Husband: “Excuse me? That’s my wife.”

Me: *turning around, beaming at him* “Good for you, congratulations!” *turning back around*

Husband: “Let me pass. She’s waiting for me!”

Me: “Oh, you’re such a lovely couple. Of course she’ll wait for you ’til IT IS YOUR TURN!”

Husband: “But she’s been queuing for us!”

Me: “No, she’s been queuing for her yogurt.”

(I let him rant and rave about how I MUST let him pass for his wife is waiting. By now she’s started to chime in and I get berated in stereo. Then he suddenly backs up a little and rams his cart into my heel.)

Me: “Hey! Stop that!”

Husband: “No! Let me pass!”

(He backs up again to hit me with the cart again and, as this clearly took me by surprise, I just so happen to jump when the cart hits me, and, clumsy me, I land right inside the cart, crushing eggs and other perishables in my fall. And if I hadn’t first seen that those eggs have being hidden under something that could absorb the snot they spewed out as they exploded, I might not have been so clumsy… His yelling at me, sitting in his cart, caused me to panic, of course, which meant that me climbing out of the cart spilled what was not spoiled already. Of course, the ruckus didn’t go unnoticed and the manager appears.)

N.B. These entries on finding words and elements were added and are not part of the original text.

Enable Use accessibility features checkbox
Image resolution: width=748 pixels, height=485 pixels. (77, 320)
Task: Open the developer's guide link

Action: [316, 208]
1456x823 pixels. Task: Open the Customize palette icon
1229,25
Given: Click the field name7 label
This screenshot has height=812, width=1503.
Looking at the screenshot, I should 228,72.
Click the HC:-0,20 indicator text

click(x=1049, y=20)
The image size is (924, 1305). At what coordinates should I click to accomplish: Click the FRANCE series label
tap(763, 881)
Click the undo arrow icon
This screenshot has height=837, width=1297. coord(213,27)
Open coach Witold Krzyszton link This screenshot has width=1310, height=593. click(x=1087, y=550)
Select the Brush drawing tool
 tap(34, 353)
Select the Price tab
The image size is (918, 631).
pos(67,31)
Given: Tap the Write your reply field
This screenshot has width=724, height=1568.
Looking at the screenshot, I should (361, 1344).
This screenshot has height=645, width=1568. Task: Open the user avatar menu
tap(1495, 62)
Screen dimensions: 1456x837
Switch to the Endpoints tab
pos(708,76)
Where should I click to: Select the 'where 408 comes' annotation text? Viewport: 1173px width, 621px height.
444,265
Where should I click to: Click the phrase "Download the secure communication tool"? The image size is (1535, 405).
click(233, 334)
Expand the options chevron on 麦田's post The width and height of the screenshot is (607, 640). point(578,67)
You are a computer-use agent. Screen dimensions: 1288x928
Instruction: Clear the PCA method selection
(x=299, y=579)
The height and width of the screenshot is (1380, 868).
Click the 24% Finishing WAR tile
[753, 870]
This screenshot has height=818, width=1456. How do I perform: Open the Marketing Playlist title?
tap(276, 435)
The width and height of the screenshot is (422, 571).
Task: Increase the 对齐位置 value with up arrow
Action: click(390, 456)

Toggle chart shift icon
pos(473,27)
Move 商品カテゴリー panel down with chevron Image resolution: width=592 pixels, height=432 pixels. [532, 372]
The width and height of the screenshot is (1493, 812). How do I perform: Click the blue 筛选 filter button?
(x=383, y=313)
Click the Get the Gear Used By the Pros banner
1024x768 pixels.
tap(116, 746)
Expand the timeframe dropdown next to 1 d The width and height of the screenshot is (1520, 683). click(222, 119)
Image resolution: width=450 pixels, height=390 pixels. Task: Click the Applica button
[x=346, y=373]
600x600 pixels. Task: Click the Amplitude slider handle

Manager: “What happened?!”

(The manager gets a brief summary from everyone around.)

Manager: *to the couple* “You will be required to pay for the damage caused.”

(This is met with even more yelling and screaming.)

Husband: *pointing to me* “If anyone had to pay it would be him!”

(Eventually they left, still ranting, now being banned from the store. Just to illustrate just HOW much that couple is known and loathed: Instantly two other people in the queue offered to pay for the damage in case I’d be stuck with it.)

Manager: “Finally having a reason to get rid of them for good is more than he could ask from me.”

(I offered to help with the cleaning of the mess I made, which was again declined with a similar statement by the staff.)